The method of obtaining the randomisation that is chosen will depend on circumstances but the trend is now towards more automated systems. However, this trend does not preclude simpler – yet reliable approaches that are likely to be more viable for trials of modest size. The SQCP01 (2006) protocol for management of clefts of the secondary palate in infants provided for both a telephone‐ and a web‐based randomisation option.
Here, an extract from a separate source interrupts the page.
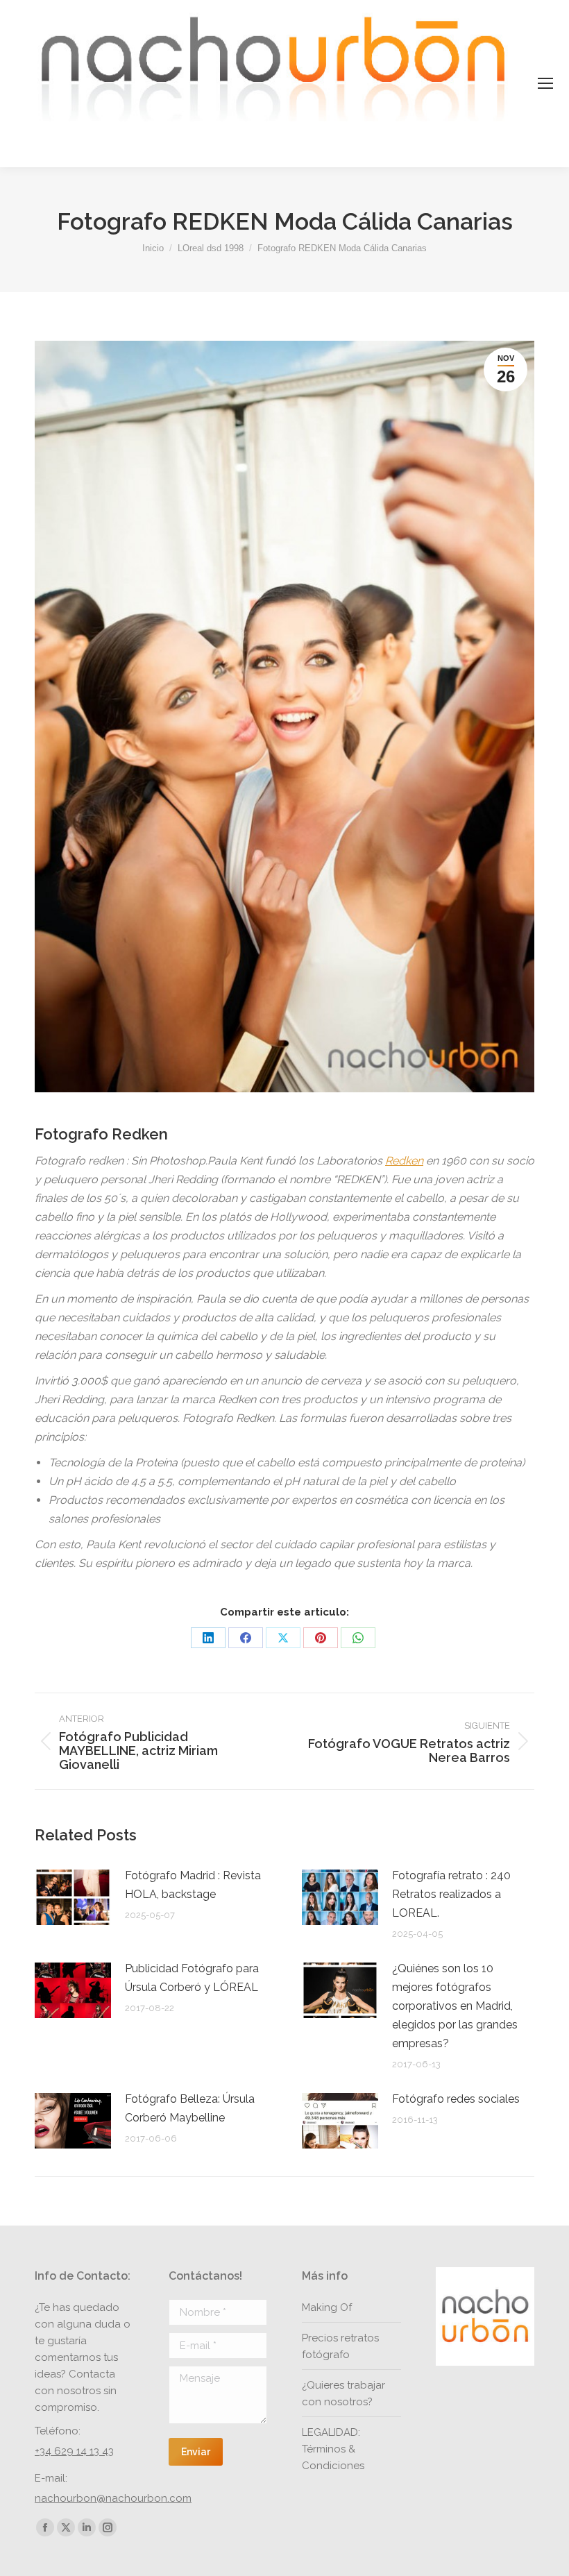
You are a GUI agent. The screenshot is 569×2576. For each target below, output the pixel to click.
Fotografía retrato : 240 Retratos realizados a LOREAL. (451, 1894)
The use of sealed envelopes by the clinical teams, as opposed to contacting a trials office remotely, is not regarded as an optimal method of allocation and should be avoided if at all possible. Whenever employed a clear justification for this is required. In the case of the investigators concerned with SQGL02 (1999) the nature of AACG, with its sudden onset and devastating consequences, provides the rationale.

Due to the acute condition of AACG, sealed envelopes will be used for randomising the patients who will be more likely to be presented to the clinician after office hours.